10.27.2008

I Just Don't Know What To Do With Myself

Every now and then, throughout the workday, I'll think: We've got this election licked. I imagine the Obama acceptance speech, the inaugural address, the relief and elation and hope I will feel when the election is called on the night of Nov. 4th.

And then in the next instance, I'll be racked with fear about a last minute McCain surge, or about the Bradley effect or voter suppression or unaccountable Diebold voting machines. I don't so much get butterflies in my stomach so much as weevils chasing snakes chasing butterflies.

I have full-on Information Sickness. I can't stop checking blogs and polls and the New York Times to see what's happening, and no amount of information satisfies the hunger for more information, and very little of all this actually amounts to anything.
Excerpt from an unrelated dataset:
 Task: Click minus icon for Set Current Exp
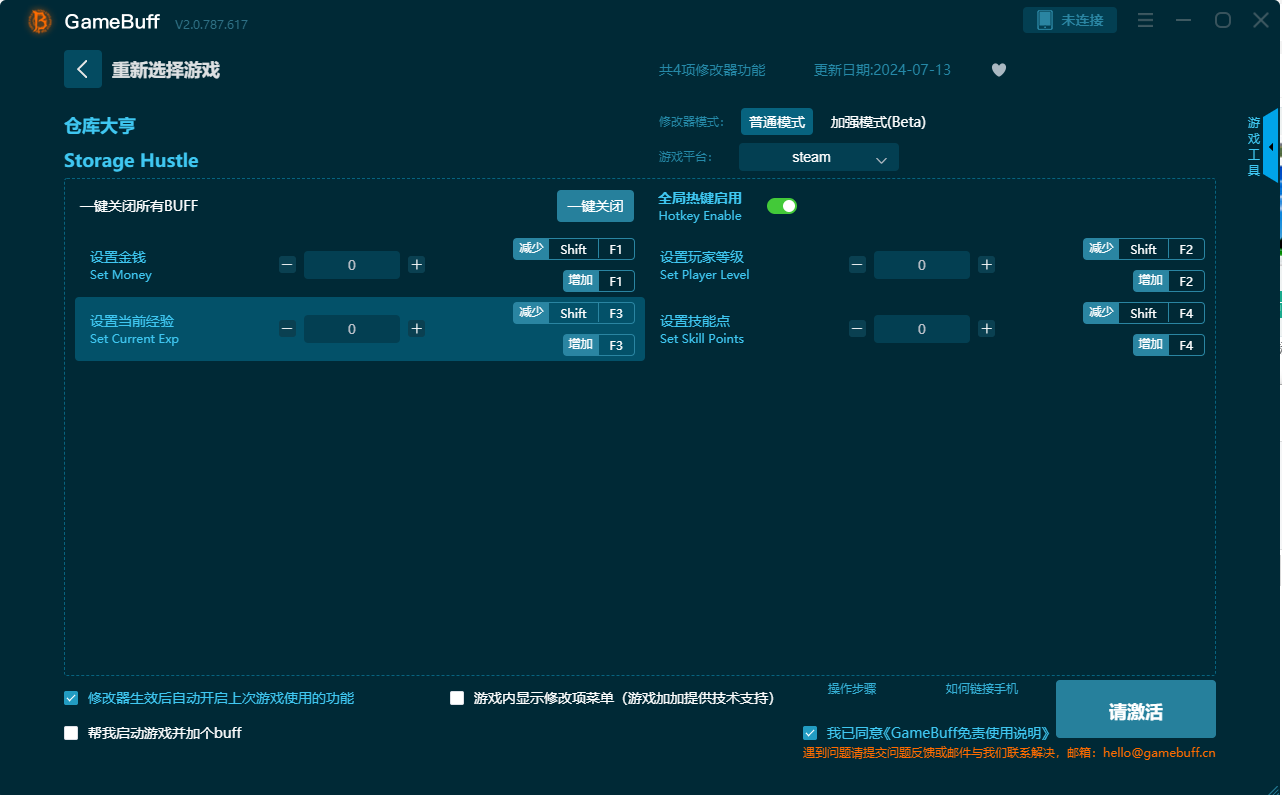coord(287,329)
Yesterday I went to the liquor store to buy a bottle of champagne to have on hand for an Obama victory, but I couldn't bring myself to buy one. It felt like a jinx, and I'm not a person prone to superstition, typically. I had to call my father and ask him to buy me a bottle of champagne, which somehow felt like it wasn't a jinx, since it was a gift rather than something I was getting myself in anticipation of a desired outcome.

There may be other nervous Democrats out there, so in the interest of "paying it forward," I will make a pledge to the first commentor who's game for it: I will be happy to give you -- as a gift -- a bottle of champagne. It will be roughly equivalent in value and quality to the bottle I received (Korbell, if I remember correctly) and can be used for whatever celebration you may want to engage in over the next couple of weeks. Two caveats :

1. You must be a supporter of Barack Obama and the Democratic Party (or be willing to switch your vote for champagne).
2. You must live in the Milwaukee area or have a liquor store in your area that would be able to accept a credit card charge over the phone. I'm not shipping nothin'.
3. You must be willing to do this same thing for someone else.
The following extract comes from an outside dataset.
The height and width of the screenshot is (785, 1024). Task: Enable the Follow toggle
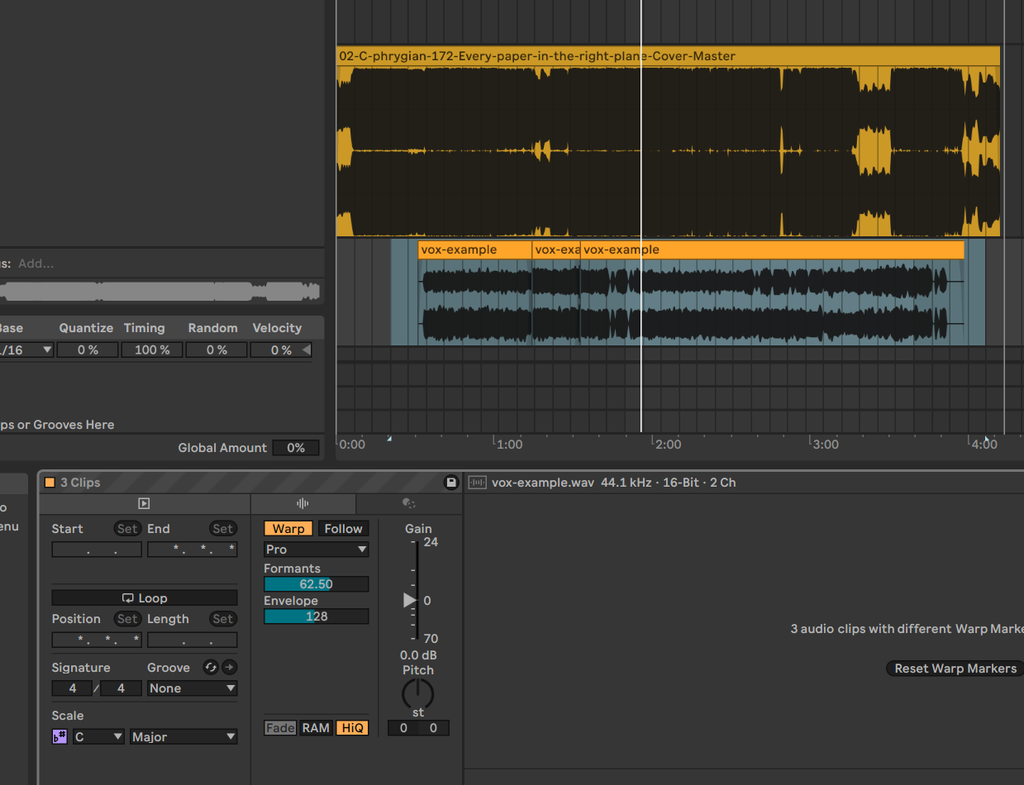tap(344, 528)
Non-alcoholic champagne makes a perfectly fine substitution, if you like.

5 comments:

Anonymous said...

Sign me up. I thought I had a bottle in the fridge, but it was left over N.A. stuff from Erin's Pregnancy. I can't bring myself to buy one for myself. I know (errr....hopefully) I will be popping it as soon as Virginia and Pennsylvania goes Big Blue I will pop it, but I cannot jinx it.
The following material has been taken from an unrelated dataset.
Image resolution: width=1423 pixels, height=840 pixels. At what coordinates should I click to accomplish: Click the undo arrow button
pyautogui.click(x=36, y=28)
WHo's next in this twisted version of an alcoholic change letter?

Brian Hinshaw said...

Joel:

I will get a bottle of the bubbly to you prior to Nov. 4th (the day Democrats vote).

Just in case anything great happens.

Trevor said...

It sounds to me like you might be a little more consumed by this election than is healthy. Maybe you should consider going back to the liquor store and instead of buying champagne, get yourself a bottle of Boone's Farm instead (I'm partial to the peach flavor myself), go home, pop in an episode of Mad Men, drink youself into a stupor and relax for a little while. Your chosen candidate is doing fine and your losing sleep isn't going to do anybody any good.

Brian Hinshaw said...

Reasons I am nervous, despite the polls:

I have never been so fervent a supporter of a candidate for president before. I am inclined to favor democrats, but I've never had the experience before of really wanting -- perhaps needing -- a particular candidate to win. (Compare to 2004, when I -- like many others -- was voting in opposition rather than in support.)

Secondly, I'm reasonably certain the last two elections got stolt. Polls can be wrong and candidates can surge, and these are things I'm also nervous about, but I'm particularly worried about the sort of willed and possibly unlawful delivery of the previous two presidential contests.

Anonymous said...

I bought my bottle to gift down. If no one else volunteers, does that mean I can and/or need to drink both bottles?
Please say yes, so I can offer up evidence to Erin that this is, in fact, mandatory with all elections, and I am just following the rules laid down by our fore-fathers (namely Bukowski and Wilde).